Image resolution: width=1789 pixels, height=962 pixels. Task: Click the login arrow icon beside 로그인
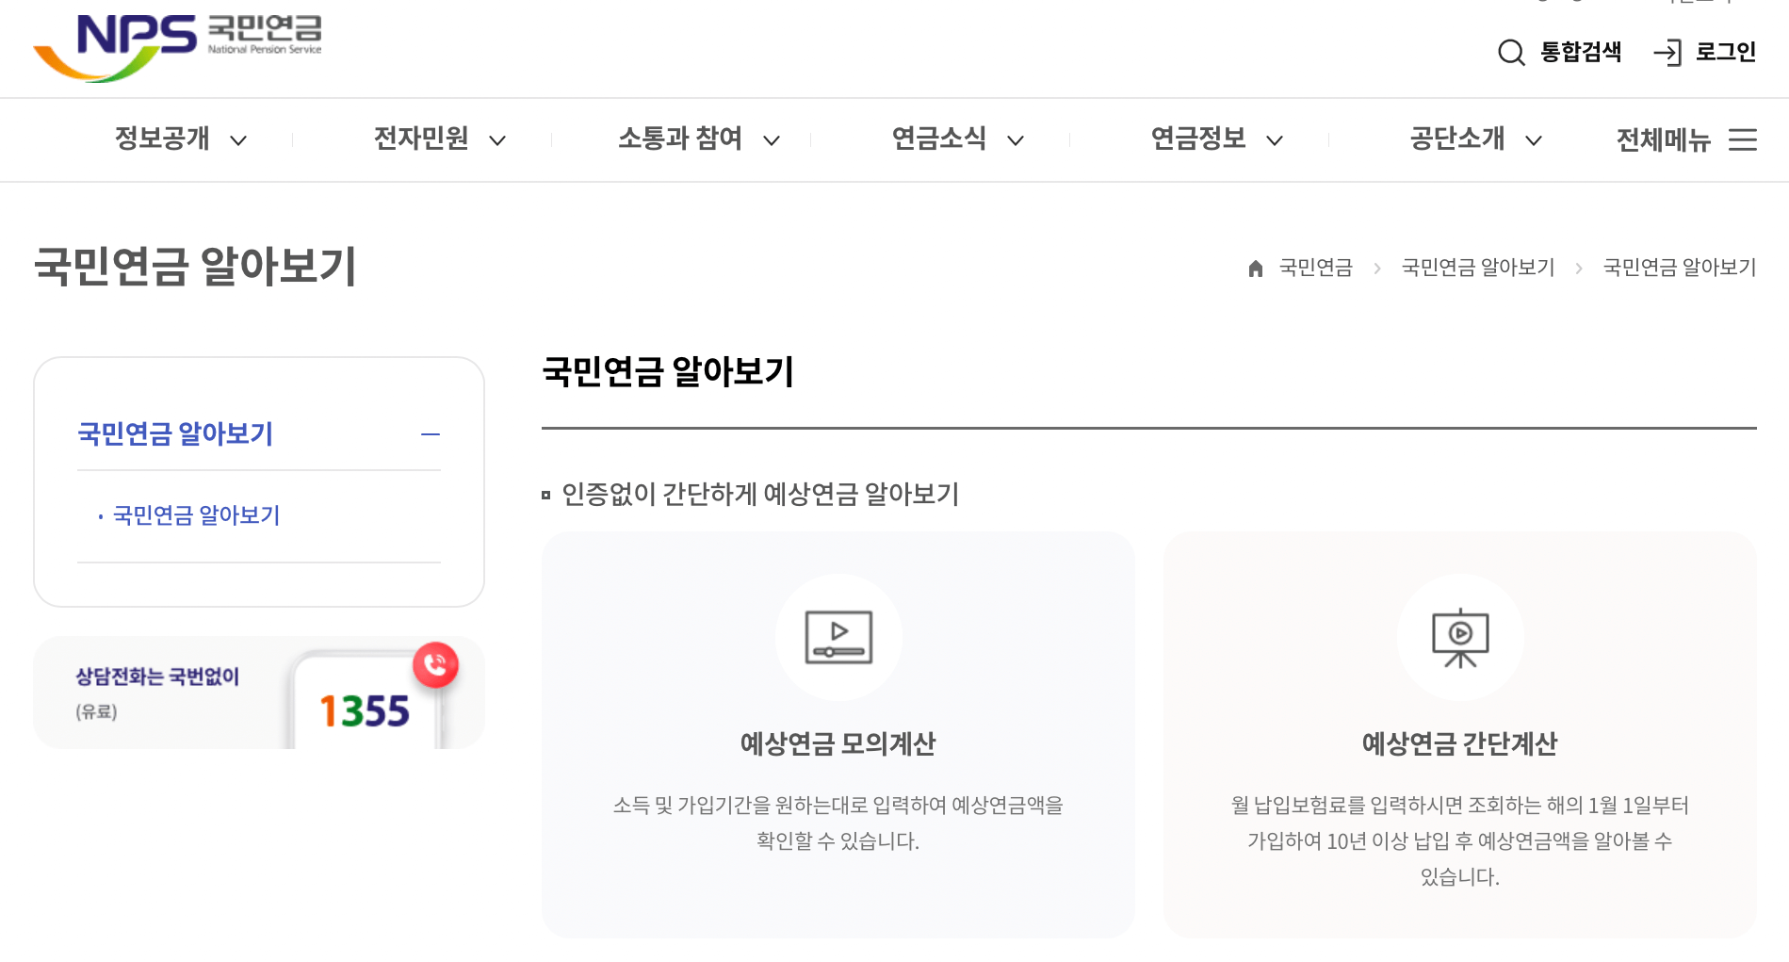pos(1667,53)
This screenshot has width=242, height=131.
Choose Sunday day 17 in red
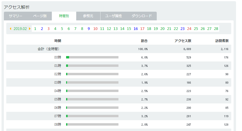point(142,28)
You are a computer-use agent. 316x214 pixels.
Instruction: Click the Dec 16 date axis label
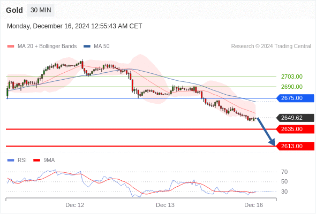(253, 205)
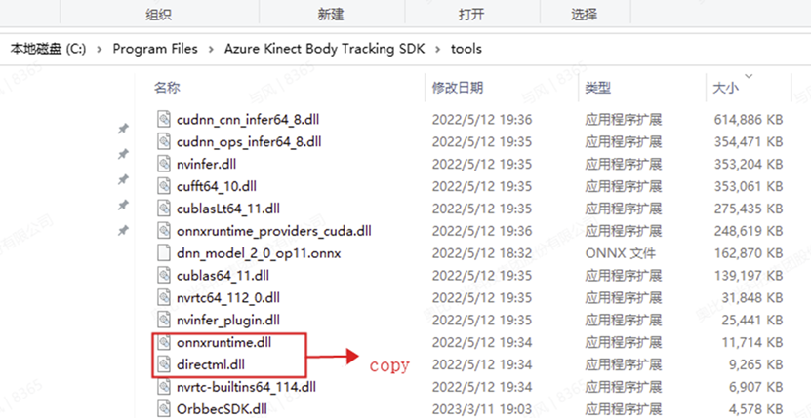Expand the chevron after Program Files breadcrumb

(x=212, y=49)
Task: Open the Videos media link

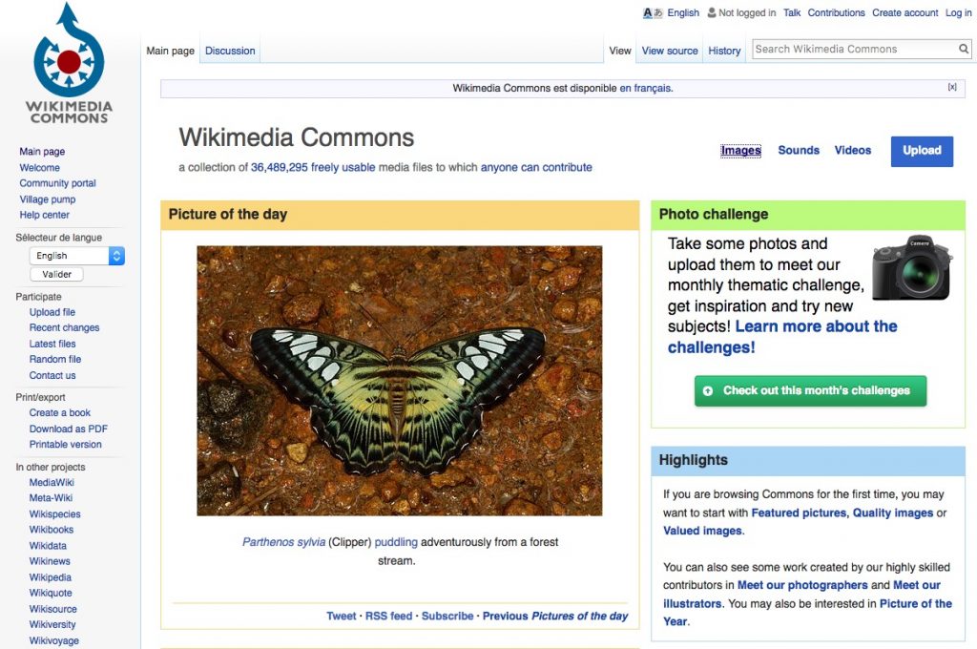Action: [x=853, y=151]
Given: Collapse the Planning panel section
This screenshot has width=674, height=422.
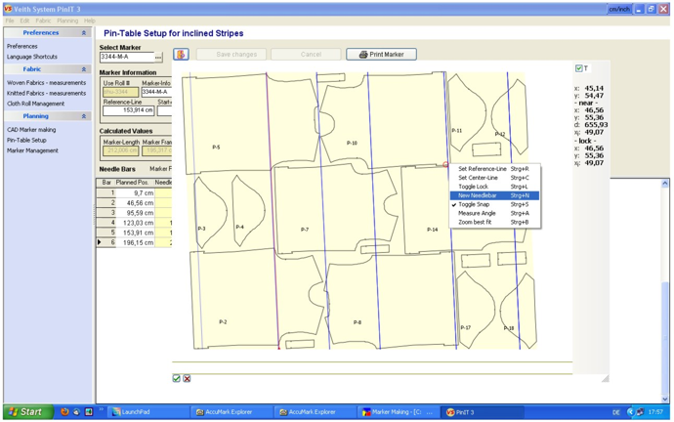Looking at the screenshot, I should [84, 116].
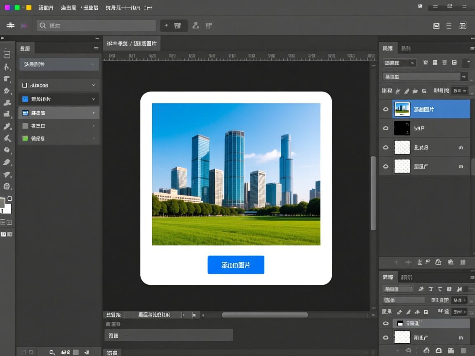
Task: Open the first menu in the top menu bar
Action: click(x=46, y=7)
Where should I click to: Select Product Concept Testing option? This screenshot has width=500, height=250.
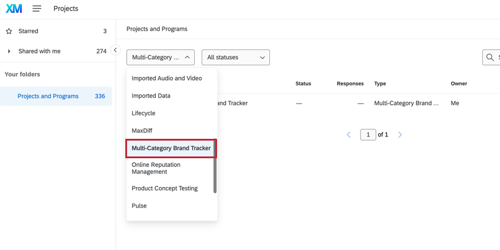point(165,188)
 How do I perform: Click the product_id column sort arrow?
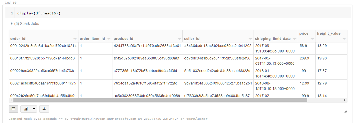point(179,39)
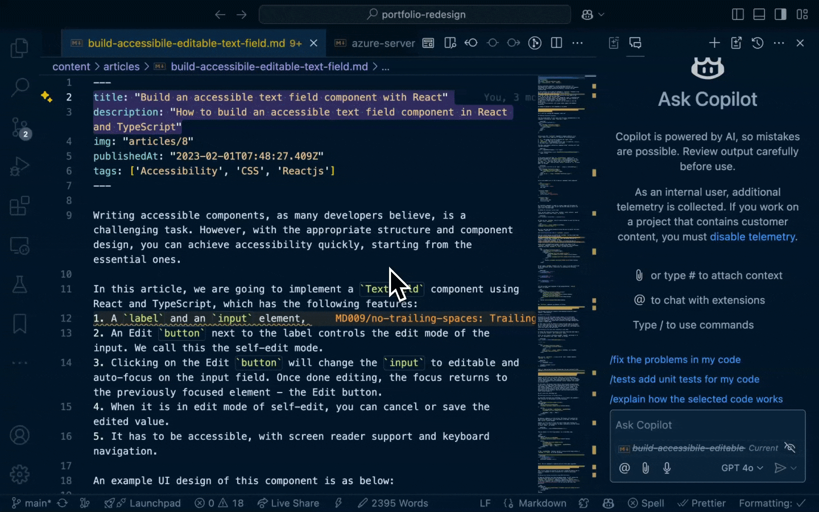Image resolution: width=819 pixels, height=512 pixels.
Task: Open the Extensions view
Action: [x=19, y=206]
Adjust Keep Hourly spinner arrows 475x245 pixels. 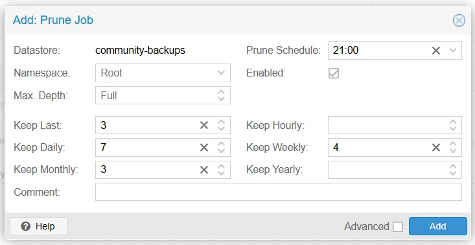453,125
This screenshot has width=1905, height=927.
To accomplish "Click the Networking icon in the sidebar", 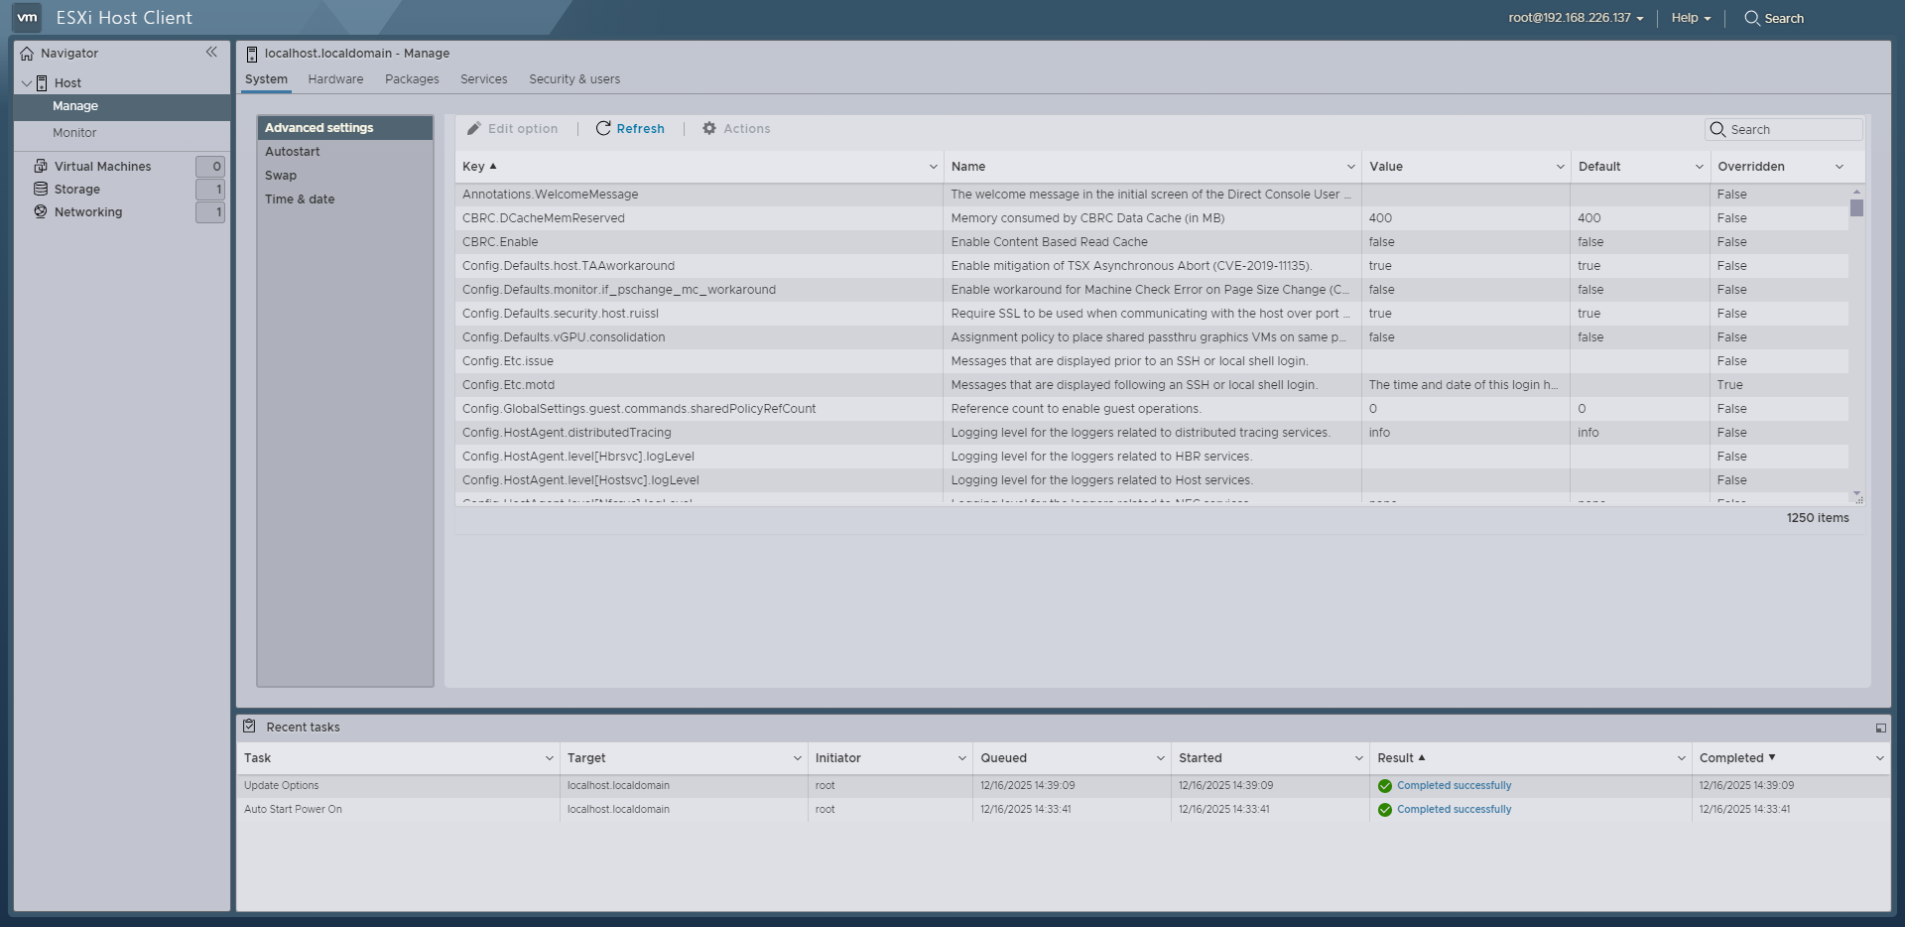I will point(40,211).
*-*-*
Please rewrite the lines from the one containing "You are a computer-use agent. 316x214 pixels." through the one containing "Action: click(x=46, y=7)", putting "Music" in place of "Videos" and keeping everything else the same. Omit the pictures.

You are a computer-use agent. 316x214 pixels.
Instruction: Click the Dec 16 date axis label
(253, 205)
Expand the chevron after Program Files breadcrumb

(x=212, y=49)
Task: Open the Music media link

Action: [x=853, y=151]
Given: Collapse the Planning panel section
This screenshot has width=674, height=422.
Looking at the screenshot, I should [84, 116].
Task: Open the first menu in the top menu bar
Action: click(x=46, y=7)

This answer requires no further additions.